Rydex SGI's Abernathy Talks Up Alternatives

SAN FRANCISCO -- Alternative investment strategies are relatively new. But they've already achieved broad acceptance within the investment world, Jerome Abernathy of Rydex SGI told a packed gathering at the Schwab Impact conference in here on Wednesday.

And, he said, they will be increasingly critical for advisors who want to generate yield for their clients while also protecting them against systemic financial shocks.

“Twenty years ago, Nirvana was considered alternative rock,” said Abernathy, director of research for Rydex SGI, an asset management firm owned by Guggenheim. Today, “we call them classic rock,” he said.

Alternative investments and strategies include hedge funds, commodities, managed futures, long/short equity and event-driven strategies. Broadly defined, alternatives are anything outside the traditional investment toolkit of stocks, bonds, cash and real estate, and all provide exposure to sources of return aside from capital appreciation.

Though the name alternatives makes them sound exotic, Abernathy pointed out that managers of the largest endowments and pension funds rely on them, in large part to protect against large, global risk events like the credit-driven downturn in 2008 and 2009.

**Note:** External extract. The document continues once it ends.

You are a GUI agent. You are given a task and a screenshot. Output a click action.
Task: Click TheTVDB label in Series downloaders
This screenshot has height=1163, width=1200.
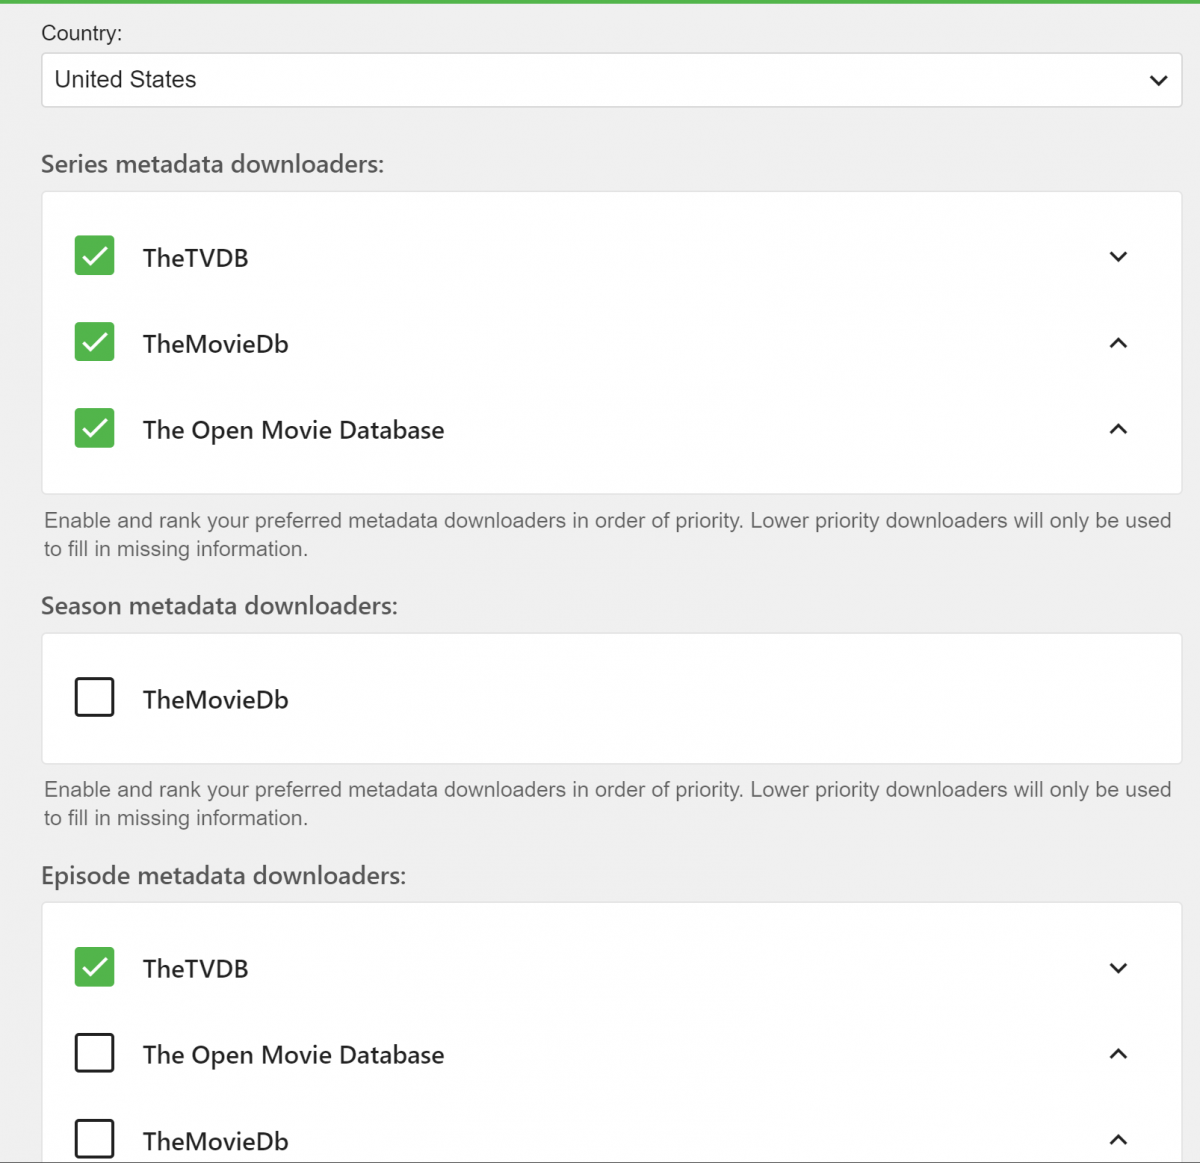pyautogui.click(x=195, y=258)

And, he said, managers of endowments for Harvard University and Stanford University don’t dabble. They put anywhere from 20% to 30% of their endowments into alternatives.

“If you only allocate 5% to 10%, it actually doesn’t make a difference,” Abernathy said. “It’s not until you get out there towards 20% or greater that you see a real material impact.”

Abernathy said he conducted a study of how allocations to alternatives affected overall portfolio performance under a variety of scenarios over the past decade or longer. He focused on different categories of alternatives to gauge their ability to hedge against risk and generate yield, he said.

Three of the risk events he analyzed included the post-9/11 period, the equity crisis from April of 2000 to September of 2002 and the credit-driven crisis that ultimately spread to housing in the latter half of 2008.

To hedge against these types of risk events, Abernathy urged advisors to take a portion of the riskiest chunk of their clients’ portfolios — usually equities — and invest that in alternatives. He suggested managed futures as a good bet. “If you had to allocate to one strategy in your portfolio, I would say go to managed futures,” he said.

To prove his point, Abernathy put up a slide (pdf link available below) showing a hypothetical allocation to managed futures over the past decade. With a 20% allocation to this alternative, the fund returned 5.47% annually versus a 21% drop without the allocation.

The first question from the audience came from an advisor who said he used to work for a hedge fund and was having trouble convincing his colleagues at his new firm to invest in alternatives.

“How do I overcome that resistance to the strange, the new, the different?” he asked. “How do I overcome that fear of the unknown?” Abernathy said the advisor should show his colleagues the data. “See what Stanford is doing? See what the MacArthur Foundation is doing?” he suggested the advisor say. “They’ve been doing it for years.”

Another planner took the microphone and said, “Keep pounding on them. They’ll come around.”

Yet another audience member suggested the following: “If you can offer (alternatives), that gives you a competitive advantage over other advisors. It will (also) improve your performance over time.” And that, he said, in itself will draw in more business. “It’s kind of like climb on or miss the train.”